← Back to Timeline

Covariance-Free Sparse Bayesian Learning

Foundational AI

Authors

Alexander Lin, Andrew H. Song, Berkin Bilgic, Demba Ba

Abstract

Sparse Bayesian learning (SBL) is a powerful framework for tackling the sparse coding problem while also providing uncertainty quantification. The most popular inference algorithms for SBL exhibit prohibitively large computational costs for high-dimensional problems due to the need to maintain a large covariance matrix. To resolve this issue, we introduce a new method for accelerating SBL inference -- named covariance-free expectation maximization (CoFEM) -- that avoids explicit computation of the covariance matrix. CoFEM solves multiple linear systems to obtain unbiased estimates of the posterior statistics needed by SBL. This is accomplished by exploiting innovations from numerical linear algebra such as preconditioned conjugate gradient and a little-known diagonal estimation rule. For a large class of compressed sensing matrices, we provide theoretical justifications for why our method scales well in high-dimensional settings. Through simulations, we show that CoFEM can be up to thousands of times faster than existing baselines without sacrificing coding accuracy. Through applications to calcium imaging deconvolution and multi-contrast MRI reconstruction, we show that CoFEM enables SBL to tractably tackle high-dimensional sparse coding problems of practical interest.

Concepts

bayesian inference covariance-free em sparse models uncertainty quantification posterior estimation scalability preconditioned conjugate gradient diagonal estimation inverse problems multi-task learning

The Big Picture

Imagine tracking a needle in a million-piece haystack — not just locating it, but quantifying exactly how uncertain you are about its position. That’s the challenge facing scientists who use sparse Bayesian learning (SBL): a technique for reconstructing a complete signal from incomplete, noisy data while rigorously accounting for uncertainty.

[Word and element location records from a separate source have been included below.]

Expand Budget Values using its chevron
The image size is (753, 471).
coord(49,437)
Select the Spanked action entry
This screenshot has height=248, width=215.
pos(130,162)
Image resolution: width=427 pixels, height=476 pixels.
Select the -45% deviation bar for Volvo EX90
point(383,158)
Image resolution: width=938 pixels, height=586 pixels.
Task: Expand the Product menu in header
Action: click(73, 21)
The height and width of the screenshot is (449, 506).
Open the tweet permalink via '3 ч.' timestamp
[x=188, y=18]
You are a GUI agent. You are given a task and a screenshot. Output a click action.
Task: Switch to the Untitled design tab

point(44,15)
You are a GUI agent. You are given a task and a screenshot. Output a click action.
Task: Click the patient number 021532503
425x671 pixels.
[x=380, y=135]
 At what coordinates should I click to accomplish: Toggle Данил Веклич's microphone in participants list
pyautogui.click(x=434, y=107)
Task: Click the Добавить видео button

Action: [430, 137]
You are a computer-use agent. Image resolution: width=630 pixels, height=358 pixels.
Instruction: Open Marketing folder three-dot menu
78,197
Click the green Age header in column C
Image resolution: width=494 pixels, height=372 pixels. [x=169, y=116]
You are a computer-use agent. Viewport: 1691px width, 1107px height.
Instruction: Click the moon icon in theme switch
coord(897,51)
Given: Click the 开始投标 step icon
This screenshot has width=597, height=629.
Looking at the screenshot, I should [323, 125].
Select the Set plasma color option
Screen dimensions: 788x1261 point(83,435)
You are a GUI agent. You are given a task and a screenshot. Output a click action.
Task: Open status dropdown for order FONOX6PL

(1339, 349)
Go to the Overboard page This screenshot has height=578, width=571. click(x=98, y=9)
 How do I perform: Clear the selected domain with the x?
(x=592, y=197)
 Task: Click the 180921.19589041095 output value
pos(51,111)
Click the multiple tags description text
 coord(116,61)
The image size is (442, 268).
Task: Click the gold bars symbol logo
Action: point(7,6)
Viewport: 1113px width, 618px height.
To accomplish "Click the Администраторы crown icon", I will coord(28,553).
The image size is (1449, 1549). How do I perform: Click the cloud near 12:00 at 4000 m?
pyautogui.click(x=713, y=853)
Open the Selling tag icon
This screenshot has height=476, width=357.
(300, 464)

SBL appears across neuroscience and imaging, from reconstructing brain activity in MRI to inferring neural firing from calcium imaging to estimating radio signal directions. Its advantage over methods like LASSO is that it doesn’t just return a single answer. It returns a full probability distribution over all possible answers. That honest accounting of uncertainty matters for downstream decisions.

The problem? SBL has a computational bottleneck baked into its core. Every update step requires working with a covariance matrix, a grid tracking how every unknown in your signal relates to every other. For D unknowns, this grid has entries and requires O(D³) operations to manipulate. Double the problem size, and computation becomes eight times slower. At real-world scales, a brain scan with tens of thousands of voxels, SBL grinds to a halt.

A team from Harvard and MIT built a fix: CoFEM.

Key Insight: CoFEM eliminates the covariance matrix bottleneck entirely by estimating the statistics SBL needs via randomized numerical methods, achieving the same accuracy as full-covariance SBL while running up to thousands of times faster.

How It Works

Standard SBL uses an expectation-maximization (EM) algorithm: a two-step cycle alternating between estimating the signal given current model parameters (the E-step) and updating those parameters (the M-step). The E-step is the bottleneck. It requires forming and inverting a D × D covariance matrix. At D = 10,000, that’s 100 million entries. At D = 100,000, it’s effectively impossible.

CoFEM’s core insight: you don’t need the whole matrix. You only need two quantities from it, the posterior mean (your best single-point estimate of the signal) and the diagonal of the covariance (a compact list of per-unknown uncertainties). Both can be estimated without ever constructing the full matrix.

Here’s how:

  1. Solve linear systems instead of inverting matrices. Rather than directly computing Σ = (Φᵀβ Φ + diag{α})⁻¹, CoFEM sets up K linear systems, each with a randomly drawn right-hand side, and solves them using preconditioned conjugate gradient (CG). This iterative solver requires only matrix-vector products, never the full matrix.

  2. Estimate the diagonal via the Rademacher trick. The Rademacher diagonal estimator works by averaging the outputs of random “probe” vectors fired through the system, yielding an unbiased estimate of the diagonal of the inverse covariance. CoFEM replaces an O(D²) impossibility with a statistical estimate that converges reliably.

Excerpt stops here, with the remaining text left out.